SURPRISE - Le chanteur et compositeur Bob Dylan s’est vu décerner, jeudi 13 octobre 2016, le Prix Nobel de Littérature. Si certains crient déjà au scandale, d’autres saluent, à juste titre, le génie poétique du plus lettré des rockeurs. LCI a choisi cinq titres de l’oeuvre du musicien qui prouvent le génie littéraire de Robert Zimmerman.

Admiré par l’écrivain Allen Ginsberg, surnommé "le jeune poète" par Samuel Beckett, Bob Dylan est, avec Leonard Cohen, le plus lettré des songwriters. Le plus influent aussi. Voir le barde américain recevoir à 75 ans le prix Nobel de Littérature était en fait une évidence. Lecteur compulsif et homme de mots, le rockeur a passé sa vie à mêler son oeuvre à celles des plus grands auteurs. De Jack Kerouac ("On the Road Again") à Lewis Carroll ("Tweedledum and Tweedledee") en passant par William Blake.

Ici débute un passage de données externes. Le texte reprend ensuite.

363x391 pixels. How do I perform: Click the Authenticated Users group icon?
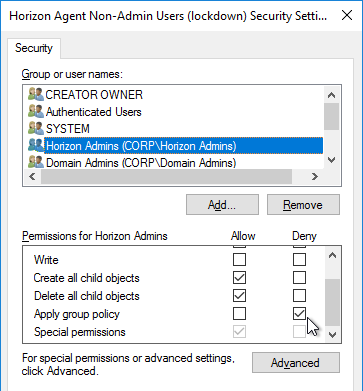[x=36, y=112]
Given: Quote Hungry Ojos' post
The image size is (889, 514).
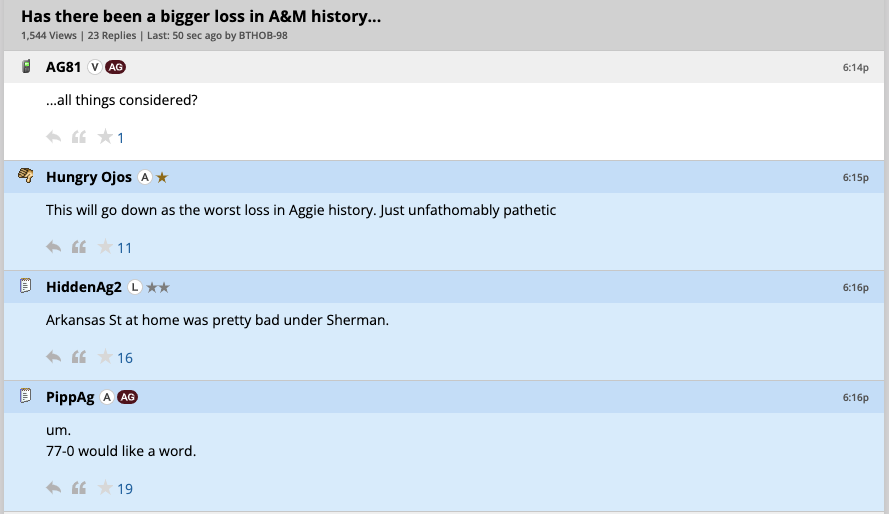Looking at the screenshot, I should click(79, 247).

Avec ce prix, celui qui dans son autobiographie "Chronicles Vol.1" parue en 2004, admettait finalement avoir choisi le pseudonyme de Bob Dylan (de son vrai nom Robert Zimmerman) en partie pour rendre hommage au poète gallois Dylan Thomas, entre un peu plus dans la légende. Portrait en cinq chansons d’un poète électrique.

Blowin’ The Wind (1963)

Une chanson si belle, si puissante, qu’on accusera longtemps son auteur de l’avoir plagiée. Cette sublime protest songs (un genre qu’il maitrisa parfaitement, de "Maggie’s Farm" à "Times They Are A Changin’") est portée par une allitération devrait être redondante mais qui, en fait, la rend grandiose. Bruce Springsteen, Neil Young ou Peter, Paul and Mary ne s’en sont d’ailleurs toujours pas remis.

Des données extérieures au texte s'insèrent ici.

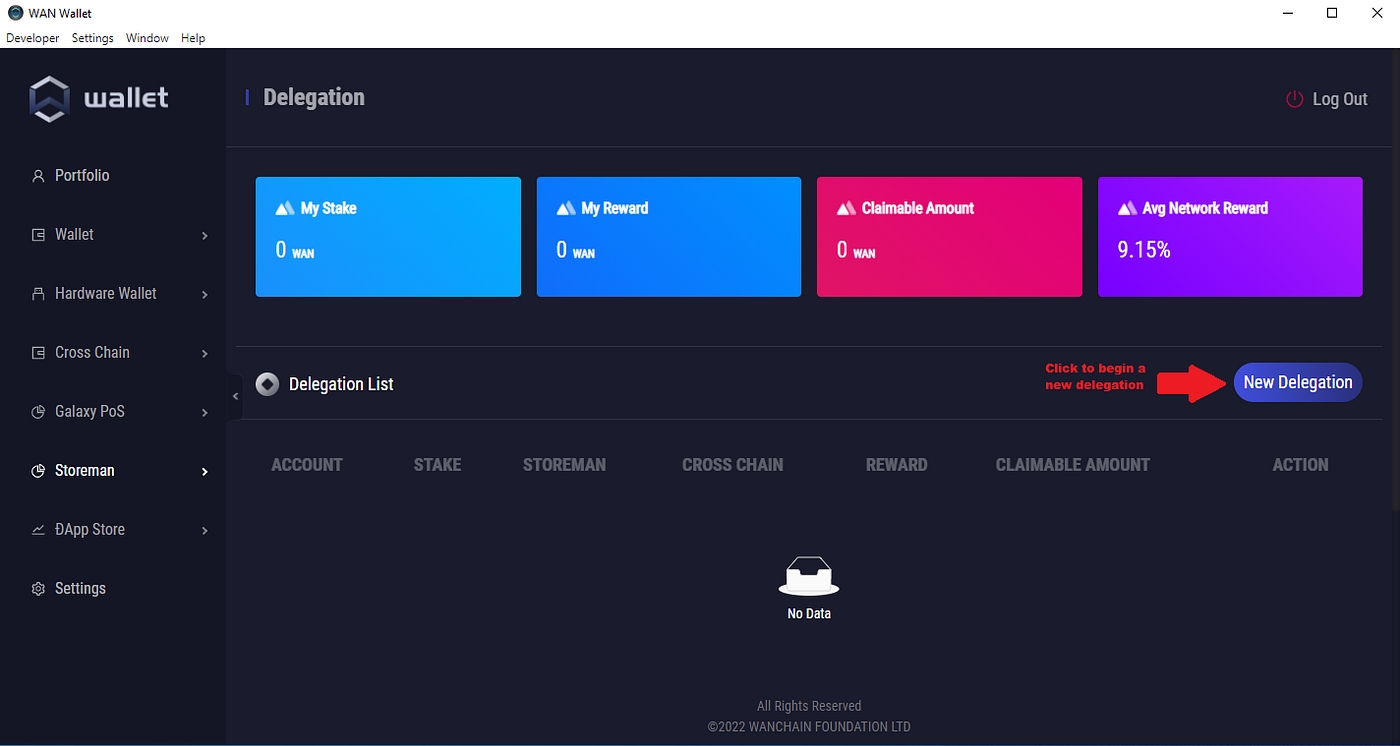The image size is (1400, 746).
Task: Open the Developer menu
Action: [33, 38]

"Stuck Inside of Mobile With the Memphis Blues Again" 1966

Avec sa puissance poétique, une conscience politique aiguisée et un sens de l’humour incomparable, Bob Dylan a chaviré l’écriture rock. Parolier inouï, souvent qualifié par les rock critics et professeurs de littérature de "Shakespeare moderne", Bob Dylan poussera le jeu à faire du dramaturge anglais l’un des personnages d’une des chansons les plus tordues de son album "Blonde On Blonde" ("Il y a Shakespeare dans une ruelle avec ses chaussures à pointes et ses clochettes/ Il parle à une fille française qui prétend bien me connaître"). Un chef d’œuvre d’humour Dylanien !

"Make You Feel My Love" (1997)

Souvent accusé d’être abscons et difficile d’accès, Bob Dylan prouve ici qu’il peut aussi être un parolier direct et d’une émouvant. Dans cette chanson d’amour qui raconte la difficulté de faire comprendre à l’autre à quel point on l’aime, Dylan dévoile son génie métaphorique mais aussi la pureté de son écriture, comme il l’avait déjà prouvé par exemple sur "Don’t Twink Twice, It’s Alright". Souvent reprise, notamment par Billy Joel ou par Bryan Ferry, la chanson, dont les paroles ne sont pas sans rappeler L’Hymne à l’Amour d’Edith Piaf, redeviendra un tube, en 2008, grâce à Adele.

"Highway 61 Revisited" (1965)

Dylan a son sommet. Le Barde newyorkais transpose le Livre de la Genèse et le Sacrifice d’Isaac par Abraham sur la route 61 des Etats-Unis. Dans un élan génial, transgressif et surréaliste, Dylan enfile les métaphores sur un monde politiquement absurde où des parieurs ennuyés n’aspire qu’à provoquer la prochaine guerre mondiale. Tout ressemblance avec la vie politique américaine actuelle est forcément fortuite.

"Every Grain of Sand" (1981)

Selon la légende, lorsque Bob Dylan rencontre les Beatles en 1965 après un de ses concerts londoniens, c’est une boutade sur William Blake qui aurait brisé la glace entre le songwriter américain et les Fab Four. Dans cette chanson méconnue, parue en 1981 sur l’album "Shot of Love", le Zim’ s’inspire directement du poème "Présages d'innocence " de l’auteur pré-romantique. Une inspiration qui n’a pas échappé à Sara Danius, secrétaire-générale de l’Académie Nobel, pour qui le chanteur "s'inscrit dans une longue tradition qui remonte à William Blake."